▸ **Supplied text**:
========================

Although The Indian Water Lilies is indoors, it is not a real dark ride, that is; there is no transport system but visitors have to walk into the show area to view the 3-dimensional tale. It was the first attraction in the Efteling that used advanced techniques to create an artificial, fairy-tale style environment. The consistency and style of the music, lighting, decorations and animatronics can be found in many other Efteling rides built later, like Spookslot, Fata Morgana and Droomvlucht.
Peter Reijnders was responsible for the technical details and in the final phase of the construction the newly graduated industrial engineer Ton van de Ven participated in the project as manager of design and decoration.

The theme is based on one of the twelve stories in the book "Los doce cuentos maravillosos", written by Queen Fabiola of Belgium in 1955 (before her marriage with King Baudouin of Belgium).

Peter Reijnders, for whom this would be his last contribution to the park before retiring, wanted to create this ride to commemorate the 15th anniversary of the Efteling and went to the Royal Castle of Laeken at Laken for an audience (1962) with the queen. The Belgian queen agreed to let the Efteling use her story, on the condition that a contribution to charity would be made.

The Belgian ambassador, present during the opening in 1966 stated: “an artistic and technical wonder beyond all my expectations”; queen Fabiola told Peter Reijnders a year later that she was “extremely enthusiastic”.

========================

▸ **Data for analysis**:
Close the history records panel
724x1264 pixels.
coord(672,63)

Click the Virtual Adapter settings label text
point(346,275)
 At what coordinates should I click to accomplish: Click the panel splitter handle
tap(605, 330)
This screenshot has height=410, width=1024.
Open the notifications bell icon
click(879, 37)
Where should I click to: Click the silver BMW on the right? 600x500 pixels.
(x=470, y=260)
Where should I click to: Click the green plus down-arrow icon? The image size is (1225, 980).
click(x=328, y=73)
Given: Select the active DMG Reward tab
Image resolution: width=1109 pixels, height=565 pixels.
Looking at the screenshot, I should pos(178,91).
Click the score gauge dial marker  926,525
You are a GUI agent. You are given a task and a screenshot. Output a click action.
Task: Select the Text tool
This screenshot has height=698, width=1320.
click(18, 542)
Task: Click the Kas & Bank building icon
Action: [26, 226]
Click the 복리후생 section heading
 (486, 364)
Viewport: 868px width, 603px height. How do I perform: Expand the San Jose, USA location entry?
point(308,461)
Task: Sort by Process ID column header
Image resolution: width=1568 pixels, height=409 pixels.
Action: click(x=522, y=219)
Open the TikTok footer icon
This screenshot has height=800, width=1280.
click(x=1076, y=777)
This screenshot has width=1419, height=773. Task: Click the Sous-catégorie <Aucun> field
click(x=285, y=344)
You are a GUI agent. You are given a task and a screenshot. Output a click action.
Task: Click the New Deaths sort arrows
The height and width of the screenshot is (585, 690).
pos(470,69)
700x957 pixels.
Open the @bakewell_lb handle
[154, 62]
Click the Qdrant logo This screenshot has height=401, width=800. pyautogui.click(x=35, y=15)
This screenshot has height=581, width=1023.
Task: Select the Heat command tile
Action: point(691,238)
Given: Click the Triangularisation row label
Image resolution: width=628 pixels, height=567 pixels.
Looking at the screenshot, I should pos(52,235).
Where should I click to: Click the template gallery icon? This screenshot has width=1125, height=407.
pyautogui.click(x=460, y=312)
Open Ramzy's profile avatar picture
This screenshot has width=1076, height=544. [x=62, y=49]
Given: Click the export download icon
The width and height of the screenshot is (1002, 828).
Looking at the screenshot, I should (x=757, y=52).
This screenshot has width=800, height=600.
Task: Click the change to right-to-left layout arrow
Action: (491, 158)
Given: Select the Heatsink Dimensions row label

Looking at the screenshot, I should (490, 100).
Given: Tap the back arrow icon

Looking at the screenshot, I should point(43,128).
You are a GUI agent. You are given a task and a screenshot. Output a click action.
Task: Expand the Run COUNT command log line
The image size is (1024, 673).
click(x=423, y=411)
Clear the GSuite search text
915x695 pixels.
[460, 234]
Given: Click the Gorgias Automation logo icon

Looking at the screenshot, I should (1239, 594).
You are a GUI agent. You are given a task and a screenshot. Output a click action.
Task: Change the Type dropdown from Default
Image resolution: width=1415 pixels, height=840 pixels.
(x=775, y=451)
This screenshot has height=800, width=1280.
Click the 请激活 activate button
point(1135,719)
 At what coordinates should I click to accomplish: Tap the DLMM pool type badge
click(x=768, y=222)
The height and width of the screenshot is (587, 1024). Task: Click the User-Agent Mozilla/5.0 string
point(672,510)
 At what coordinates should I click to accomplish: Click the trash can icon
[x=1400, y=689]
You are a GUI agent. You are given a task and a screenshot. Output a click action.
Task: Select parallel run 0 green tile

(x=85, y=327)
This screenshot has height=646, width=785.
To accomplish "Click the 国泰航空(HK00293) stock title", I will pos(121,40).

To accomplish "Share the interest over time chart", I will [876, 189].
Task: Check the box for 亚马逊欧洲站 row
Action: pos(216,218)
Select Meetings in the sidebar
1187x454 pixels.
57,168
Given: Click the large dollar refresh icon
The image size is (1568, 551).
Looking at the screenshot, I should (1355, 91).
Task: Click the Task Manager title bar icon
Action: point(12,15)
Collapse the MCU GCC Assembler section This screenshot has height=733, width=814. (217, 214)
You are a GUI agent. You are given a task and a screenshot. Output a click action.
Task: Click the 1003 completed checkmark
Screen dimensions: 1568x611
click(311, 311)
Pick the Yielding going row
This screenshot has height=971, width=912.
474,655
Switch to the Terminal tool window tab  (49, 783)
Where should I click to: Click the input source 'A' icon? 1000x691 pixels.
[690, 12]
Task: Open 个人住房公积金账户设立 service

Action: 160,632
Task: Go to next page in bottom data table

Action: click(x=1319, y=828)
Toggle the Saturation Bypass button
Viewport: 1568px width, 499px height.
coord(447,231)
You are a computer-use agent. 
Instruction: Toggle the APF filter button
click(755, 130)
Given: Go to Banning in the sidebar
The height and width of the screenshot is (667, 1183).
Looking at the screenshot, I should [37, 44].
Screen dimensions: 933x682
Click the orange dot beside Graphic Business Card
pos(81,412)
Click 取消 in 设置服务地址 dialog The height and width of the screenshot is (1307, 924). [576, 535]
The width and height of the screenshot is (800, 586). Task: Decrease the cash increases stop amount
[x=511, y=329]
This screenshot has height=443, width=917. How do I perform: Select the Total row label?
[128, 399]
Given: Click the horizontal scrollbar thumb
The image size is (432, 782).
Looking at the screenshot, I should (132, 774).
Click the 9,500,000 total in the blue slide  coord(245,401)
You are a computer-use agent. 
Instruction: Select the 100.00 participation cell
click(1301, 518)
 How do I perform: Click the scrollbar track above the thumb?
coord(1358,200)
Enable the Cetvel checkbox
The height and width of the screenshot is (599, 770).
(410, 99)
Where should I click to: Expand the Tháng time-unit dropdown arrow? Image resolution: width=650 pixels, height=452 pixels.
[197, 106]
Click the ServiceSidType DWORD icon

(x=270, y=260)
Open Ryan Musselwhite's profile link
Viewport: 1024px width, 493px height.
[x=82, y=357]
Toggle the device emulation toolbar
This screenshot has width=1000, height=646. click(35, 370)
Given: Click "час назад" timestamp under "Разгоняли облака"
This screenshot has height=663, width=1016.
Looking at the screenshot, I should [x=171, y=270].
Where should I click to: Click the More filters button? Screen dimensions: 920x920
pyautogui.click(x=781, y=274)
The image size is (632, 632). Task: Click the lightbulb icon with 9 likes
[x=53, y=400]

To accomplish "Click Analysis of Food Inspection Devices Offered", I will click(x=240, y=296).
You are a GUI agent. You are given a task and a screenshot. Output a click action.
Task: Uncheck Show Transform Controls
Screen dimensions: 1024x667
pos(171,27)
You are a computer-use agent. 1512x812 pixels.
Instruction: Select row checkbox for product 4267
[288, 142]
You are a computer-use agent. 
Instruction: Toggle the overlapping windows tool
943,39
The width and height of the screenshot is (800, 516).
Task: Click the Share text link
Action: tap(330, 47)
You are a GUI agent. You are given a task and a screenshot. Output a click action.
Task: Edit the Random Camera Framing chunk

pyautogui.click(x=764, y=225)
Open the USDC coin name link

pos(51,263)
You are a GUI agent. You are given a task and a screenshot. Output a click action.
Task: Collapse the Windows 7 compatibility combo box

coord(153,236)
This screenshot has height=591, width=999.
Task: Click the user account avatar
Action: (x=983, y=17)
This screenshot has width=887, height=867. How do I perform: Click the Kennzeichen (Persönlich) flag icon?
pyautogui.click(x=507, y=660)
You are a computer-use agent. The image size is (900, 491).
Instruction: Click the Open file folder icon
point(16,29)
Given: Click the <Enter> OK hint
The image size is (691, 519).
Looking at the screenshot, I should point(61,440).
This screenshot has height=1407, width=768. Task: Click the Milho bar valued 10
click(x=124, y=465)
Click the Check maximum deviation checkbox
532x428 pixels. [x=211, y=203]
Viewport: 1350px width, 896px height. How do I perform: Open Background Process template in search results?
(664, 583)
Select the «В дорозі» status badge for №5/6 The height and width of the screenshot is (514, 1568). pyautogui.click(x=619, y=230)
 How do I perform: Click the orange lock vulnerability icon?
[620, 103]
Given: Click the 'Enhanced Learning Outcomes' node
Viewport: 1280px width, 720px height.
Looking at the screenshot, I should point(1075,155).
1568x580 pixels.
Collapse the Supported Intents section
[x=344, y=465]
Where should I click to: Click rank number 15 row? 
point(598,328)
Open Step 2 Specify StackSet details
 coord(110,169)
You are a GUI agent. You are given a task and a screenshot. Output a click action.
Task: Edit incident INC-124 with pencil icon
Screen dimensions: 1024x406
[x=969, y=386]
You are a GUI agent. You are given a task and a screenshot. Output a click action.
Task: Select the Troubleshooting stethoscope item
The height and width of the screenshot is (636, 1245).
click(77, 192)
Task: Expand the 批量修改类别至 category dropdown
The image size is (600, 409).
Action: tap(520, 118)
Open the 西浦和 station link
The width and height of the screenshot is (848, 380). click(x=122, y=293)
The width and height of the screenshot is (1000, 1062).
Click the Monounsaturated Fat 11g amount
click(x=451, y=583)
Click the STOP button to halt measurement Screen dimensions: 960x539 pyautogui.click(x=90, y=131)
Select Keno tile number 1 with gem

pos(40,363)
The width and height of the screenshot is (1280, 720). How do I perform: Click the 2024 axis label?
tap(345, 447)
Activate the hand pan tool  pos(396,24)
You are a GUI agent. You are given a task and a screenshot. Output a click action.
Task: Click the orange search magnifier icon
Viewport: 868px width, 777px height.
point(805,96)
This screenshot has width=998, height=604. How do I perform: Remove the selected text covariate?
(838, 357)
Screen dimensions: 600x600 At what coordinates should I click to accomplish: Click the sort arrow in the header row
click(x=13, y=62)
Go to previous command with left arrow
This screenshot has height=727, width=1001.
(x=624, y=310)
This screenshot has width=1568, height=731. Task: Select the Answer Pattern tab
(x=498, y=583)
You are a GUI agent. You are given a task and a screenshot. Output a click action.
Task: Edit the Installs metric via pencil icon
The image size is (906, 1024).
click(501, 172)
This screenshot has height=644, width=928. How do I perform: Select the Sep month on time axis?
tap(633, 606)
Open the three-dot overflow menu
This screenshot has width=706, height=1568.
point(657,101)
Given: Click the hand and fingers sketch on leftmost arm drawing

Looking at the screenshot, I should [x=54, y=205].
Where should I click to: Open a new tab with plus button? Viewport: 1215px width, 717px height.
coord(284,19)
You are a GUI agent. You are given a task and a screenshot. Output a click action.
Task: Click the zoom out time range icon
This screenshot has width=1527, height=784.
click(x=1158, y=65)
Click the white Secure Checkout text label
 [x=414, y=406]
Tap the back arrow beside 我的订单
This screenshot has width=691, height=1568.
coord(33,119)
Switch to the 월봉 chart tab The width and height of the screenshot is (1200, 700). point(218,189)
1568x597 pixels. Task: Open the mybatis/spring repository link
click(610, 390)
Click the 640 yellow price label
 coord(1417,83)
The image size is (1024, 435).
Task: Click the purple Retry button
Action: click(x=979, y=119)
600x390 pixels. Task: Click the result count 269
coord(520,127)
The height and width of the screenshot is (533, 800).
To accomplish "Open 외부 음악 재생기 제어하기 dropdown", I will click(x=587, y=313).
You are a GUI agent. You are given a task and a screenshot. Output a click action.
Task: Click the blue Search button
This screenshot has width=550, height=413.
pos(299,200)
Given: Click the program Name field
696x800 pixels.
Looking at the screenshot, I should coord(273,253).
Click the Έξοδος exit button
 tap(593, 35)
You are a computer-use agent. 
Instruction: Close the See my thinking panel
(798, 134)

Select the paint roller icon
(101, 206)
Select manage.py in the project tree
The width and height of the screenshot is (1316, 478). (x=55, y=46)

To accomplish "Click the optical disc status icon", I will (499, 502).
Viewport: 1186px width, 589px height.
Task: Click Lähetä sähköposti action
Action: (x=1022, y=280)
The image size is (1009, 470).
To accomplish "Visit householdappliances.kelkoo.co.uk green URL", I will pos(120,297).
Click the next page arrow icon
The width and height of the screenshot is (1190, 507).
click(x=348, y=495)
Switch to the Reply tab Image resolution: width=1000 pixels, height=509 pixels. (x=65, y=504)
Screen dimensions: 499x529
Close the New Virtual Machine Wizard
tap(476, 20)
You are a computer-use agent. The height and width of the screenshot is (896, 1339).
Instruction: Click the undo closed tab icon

========================

▸ **Instructions for the task**: Extend the passage above about the Efteling attraction The Indian Water Lilies, starting right after the sentence about Queen Fabiola being "extremely enthusiastic".

▸ **Output for this task**:
The tale, in short, by the famous Flemish cartoonist Willy Vandersteen (1978): “Far away in the Indian jungle, there lies a small and mysterious lake. When the moon rises, big and yellow, to the sky, the moon goddess and hundreds of stars come down to dance on the lake. They dance, all night long, to the chants of a witch who is standing beside the waterfall. With dawn, the moon goddess claps her hands and all of them must return to the skies.
But one night, seven stars continued to dance. They suffered heavily for their disobedience: the witch had them in her power and changed them into fairies, forcing them to dance on the water-lilies forever.”

The ride starts with such a short tale, told by Barbara Hofman.

Size of complex: 2.5 acre

Cost: € 180,000 (66% overspend)

Capacity: 800 (estimate) per hour

Complete renovation in 1996/ 1997 (30th anniversary) of the building, square, cavern and decorations, as well as an update of the mechanisms of the animatronics.

==The show==

The show is built on Indian Temple Square with a large fountain, Indian decorations and 2 Yaksha giants. This mixture of Indian and Thai elements could be a reference to Wat Phra Kaew.
A large door behind the fountain gives access to a dark cavern where a large corridor leads to the scene of the jungle lake, enclosed by tropical plants, a creek and a waterfall.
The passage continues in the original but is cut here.